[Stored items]
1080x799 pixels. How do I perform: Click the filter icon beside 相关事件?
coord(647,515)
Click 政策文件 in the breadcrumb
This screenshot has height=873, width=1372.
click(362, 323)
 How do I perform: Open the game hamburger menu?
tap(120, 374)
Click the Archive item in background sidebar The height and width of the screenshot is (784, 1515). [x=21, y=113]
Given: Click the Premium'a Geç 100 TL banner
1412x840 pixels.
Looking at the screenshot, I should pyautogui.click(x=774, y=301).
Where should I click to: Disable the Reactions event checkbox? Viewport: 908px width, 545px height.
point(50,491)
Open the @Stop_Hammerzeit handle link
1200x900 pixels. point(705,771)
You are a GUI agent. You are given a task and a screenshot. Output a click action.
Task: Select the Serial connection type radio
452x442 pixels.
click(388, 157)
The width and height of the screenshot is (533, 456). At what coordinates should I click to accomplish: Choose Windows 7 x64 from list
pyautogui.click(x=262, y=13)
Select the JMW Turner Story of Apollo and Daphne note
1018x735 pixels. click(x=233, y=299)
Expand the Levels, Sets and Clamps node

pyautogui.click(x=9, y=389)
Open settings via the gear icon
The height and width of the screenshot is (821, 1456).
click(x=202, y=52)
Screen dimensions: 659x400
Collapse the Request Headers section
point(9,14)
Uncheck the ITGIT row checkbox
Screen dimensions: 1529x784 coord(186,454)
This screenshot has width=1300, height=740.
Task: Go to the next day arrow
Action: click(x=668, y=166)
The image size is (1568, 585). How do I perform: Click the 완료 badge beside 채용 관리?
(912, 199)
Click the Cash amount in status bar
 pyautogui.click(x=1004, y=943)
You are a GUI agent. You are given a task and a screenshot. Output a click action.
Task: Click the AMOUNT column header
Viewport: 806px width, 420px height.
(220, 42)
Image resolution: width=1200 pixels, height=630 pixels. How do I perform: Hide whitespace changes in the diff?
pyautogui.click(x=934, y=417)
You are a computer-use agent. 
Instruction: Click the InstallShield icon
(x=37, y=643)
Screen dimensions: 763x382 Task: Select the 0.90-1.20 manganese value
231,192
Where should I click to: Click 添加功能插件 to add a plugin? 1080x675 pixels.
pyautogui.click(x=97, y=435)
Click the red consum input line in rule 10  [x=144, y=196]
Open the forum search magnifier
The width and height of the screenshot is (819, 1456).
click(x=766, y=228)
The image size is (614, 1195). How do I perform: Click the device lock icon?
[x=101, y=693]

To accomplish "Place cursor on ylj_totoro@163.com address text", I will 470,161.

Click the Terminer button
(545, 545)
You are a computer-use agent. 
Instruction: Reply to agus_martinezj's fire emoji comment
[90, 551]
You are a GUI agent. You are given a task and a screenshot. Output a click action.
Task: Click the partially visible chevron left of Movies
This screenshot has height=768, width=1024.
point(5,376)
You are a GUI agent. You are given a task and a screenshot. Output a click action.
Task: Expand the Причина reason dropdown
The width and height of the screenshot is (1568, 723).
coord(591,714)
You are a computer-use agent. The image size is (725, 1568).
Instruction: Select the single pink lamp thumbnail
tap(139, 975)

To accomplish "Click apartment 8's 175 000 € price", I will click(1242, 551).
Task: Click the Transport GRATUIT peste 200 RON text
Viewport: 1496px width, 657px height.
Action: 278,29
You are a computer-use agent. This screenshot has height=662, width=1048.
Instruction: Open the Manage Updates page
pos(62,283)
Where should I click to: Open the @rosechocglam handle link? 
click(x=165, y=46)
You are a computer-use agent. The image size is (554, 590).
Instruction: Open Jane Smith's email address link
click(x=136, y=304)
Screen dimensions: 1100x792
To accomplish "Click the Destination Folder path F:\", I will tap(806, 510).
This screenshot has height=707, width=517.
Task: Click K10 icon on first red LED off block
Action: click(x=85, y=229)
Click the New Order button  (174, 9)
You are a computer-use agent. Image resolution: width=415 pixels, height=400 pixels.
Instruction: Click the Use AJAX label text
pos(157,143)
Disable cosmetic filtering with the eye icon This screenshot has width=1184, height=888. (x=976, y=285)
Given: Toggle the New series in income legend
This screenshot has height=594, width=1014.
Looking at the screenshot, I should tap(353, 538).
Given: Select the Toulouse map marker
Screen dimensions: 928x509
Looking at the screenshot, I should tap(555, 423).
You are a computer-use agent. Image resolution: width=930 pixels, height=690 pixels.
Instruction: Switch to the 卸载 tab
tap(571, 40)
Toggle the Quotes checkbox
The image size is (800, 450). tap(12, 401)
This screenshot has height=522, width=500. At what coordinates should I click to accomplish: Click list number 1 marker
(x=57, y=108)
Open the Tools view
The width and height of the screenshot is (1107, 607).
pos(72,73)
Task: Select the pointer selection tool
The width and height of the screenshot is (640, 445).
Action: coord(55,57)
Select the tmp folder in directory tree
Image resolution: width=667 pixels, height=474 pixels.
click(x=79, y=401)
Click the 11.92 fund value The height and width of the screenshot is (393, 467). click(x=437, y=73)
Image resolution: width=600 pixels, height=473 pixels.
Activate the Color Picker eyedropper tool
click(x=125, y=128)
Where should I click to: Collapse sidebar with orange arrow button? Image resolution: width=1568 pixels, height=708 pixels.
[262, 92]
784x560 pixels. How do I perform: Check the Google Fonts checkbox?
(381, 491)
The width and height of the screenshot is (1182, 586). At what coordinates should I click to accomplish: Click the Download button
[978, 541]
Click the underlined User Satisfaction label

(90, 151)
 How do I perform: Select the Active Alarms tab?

**PROBLEM**
Exactly reproduce the entries in their entirety.

**RESULT FOR THIS EXERCISE**
1080x799 pixels. How do I perform: Click the filter icon beside 相关事件?
coord(647,515)
Click 政策文件 in the breadcrumb
This screenshot has height=873, width=1372.
click(362, 323)
 How do I perform: Open the game hamburger menu?
tap(120, 374)
Click the Archive item in background sidebar The height and width of the screenshot is (784, 1515). [x=21, y=113]
Given: Click the Premium'a Geç 100 TL banner
1412x840 pixels.
Looking at the screenshot, I should pyautogui.click(x=774, y=301).
Where should I click to: Disable the Reactions event checkbox? Viewport: 908px width, 545px height.
point(50,491)
Open the @Stop_Hammerzeit handle link
1200x900 pixels. point(705,771)
You are a GUI agent. You are given a task and a screenshot. Output a click action.
Task: Select the Serial connection type radio
452x442 pixels.
click(388, 157)
The width and height of the screenshot is (533, 456). At what coordinates should I click to accomplish: Choose Windows 7 x64 from list
pyautogui.click(x=262, y=13)
Select the JMW Turner Story of Apollo and Daphne note
1018x735 pixels. click(x=233, y=299)
Expand the Levels, Sets and Clamps node

pyautogui.click(x=9, y=389)
Open settings via the gear icon
The height and width of the screenshot is (821, 1456).
click(x=202, y=52)
Screen dimensions: 659x400
Collapse the Request Headers section
point(9,14)
Uncheck the ITGIT row checkbox
Screen dimensions: 1529x784 coord(186,454)
This screenshot has width=1300, height=740.
Task: Go to the next day arrow
Action: click(x=668, y=166)
The image size is (1568, 585). How do I perform: Click the 완료 badge beside 채용 관리?
(912, 199)
Click the Cash amount in status bar
 pyautogui.click(x=1004, y=943)
You are a GUI agent. You are given a task and a screenshot. Output a click action.
Task: Click the AMOUNT column header
Viewport: 806px width, 420px height.
(220, 42)
Image resolution: width=1200 pixels, height=630 pixels. How do I perform: Hide whitespace changes in the diff?
pyautogui.click(x=934, y=417)
You are a computer-use agent. 
Instruction: Click the InstallShield icon
(x=37, y=643)
Screen dimensions: 763x382 Task: Select the 0.90-1.20 manganese value
231,192
Where should I click to: Click 添加功能插件 to add a plugin? 1080x675 pixels.
pyautogui.click(x=97, y=435)
Click the red consum input line in rule 10  [x=144, y=196]
Open the forum search magnifier
The width and height of the screenshot is (819, 1456).
click(x=766, y=228)
The image size is (614, 1195). How do I perform: Click the device lock icon?
[x=101, y=693]

To accomplish "Place cursor on ylj_totoro@163.com address text", I will 470,161.

Click the Terminer button
(545, 545)
You are a computer-use agent. 
Instruction: Reply to agus_martinezj's fire emoji comment
[90, 551]
You are a GUI agent. You are given a task and a screenshot. Output a click action.
Task: Click the partially visible chevron left of Movies
This screenshot has height=768, width=1024.
point(5,376)
You are a GUI agent. You are given a task and a screenshot. Output a click action.
Task: Expand the Причина reason dropdown
The width and height of the screenshot is (1568, 723).
coord(591,714)
You are a computer-use agent. The image size is (725, 1568).
Instruction: Select the single pink lamp thumbnail
tap(139, 975)

To accomplish "Click apartment 8's 175 000 € price", I will click(1242, 551).
Task: Click the Transport GRATUIT peste 200 RON text
Viewport: 1496px width, 657px height.
Action: 278,29
You are a computer-use agent. This screenshot has height=662, width=1048.
Instruction: Open the Manage Updates page
pos(62,283)
Where should I click to: Open the @rosechocglam handle link? 
click(x=165, y=46)
You are a computer-use agent. The image size is (554, 590).
Instruction: Open Jane Smith's email address link
click(x=136, y=304)
Screen dimensions: 1100x792
To accomplish "Click the Destination Folder path F:\", I will tap(806, 510).
This screenshot has height=707, width=517.
Task: Click K10 icon on first red LED off block
Action: click(x=85, y=229)
Click the New Order button  (174, 9)
You are a computer-use agent. Image resolution: width=415 pixels, height=400 pixels.
Instruction: Click the Use AJAX label text
pos(157,143)
Disable cosmetic filtering with the eye icon This screenshot has width=1184, height=888. (x=976, y=285)
Given: Toggle the New series in income legend
This screenshot has height=594, width=1014.
Looking at the screenshot, I should tap(353, 538).
Given: Select the Toulouse map marker
Screen dimensions: 928x509
Looking at the screenshot, I should tap(555, 423).
You are a computer-use agent. Image resolution: width=930 pixels, height=690 pixels.
Instruction: Switch to the 卸载 tab
tap(571, 40)
Toggle the Quotes checkbox
The image size is (800, 450). tap(12, 401)
This screenshot has height=522, width=500. At what coordinates should I click to accomplish: Click list number 1 marker
(x=57, y=108)
Open the Tools view
The width and height of the screenshot is (1107, 607).
pos(72,73)
Task: Select the pointer selection tool
The width and height of the screenshot is (640, 445).
Action: coord(55,57)
Select the tmp folder in directory tree
Image resolution: width=667 pixels, height=474 pixels.
click(x=79, y=401)
Click the 11.92 fund value The height and width of the screenshot is (393, 467). click(x=437, y=73)
Image resolution: width=600 pixels, height=473 pixels.
Activate the Color Picker eyedropper tool
click(x=125, y=128)
Where should I click to: Collapse sidebar with orange arrow button? Image resolution: width=1568 pixels, height=708 pixels.
[262, 92]
784x560 pixels. How do I perform: Check the Google Fonts checkbox?
(381, 491)
The width and height of the screenshot is (1182, 586). At what coordinates should I click to accomplish: Click the Download button
[978, 541]
Click the underlined User Satisfaction label

(90, 151)
 How do I perform: Select the Active Alarms tab?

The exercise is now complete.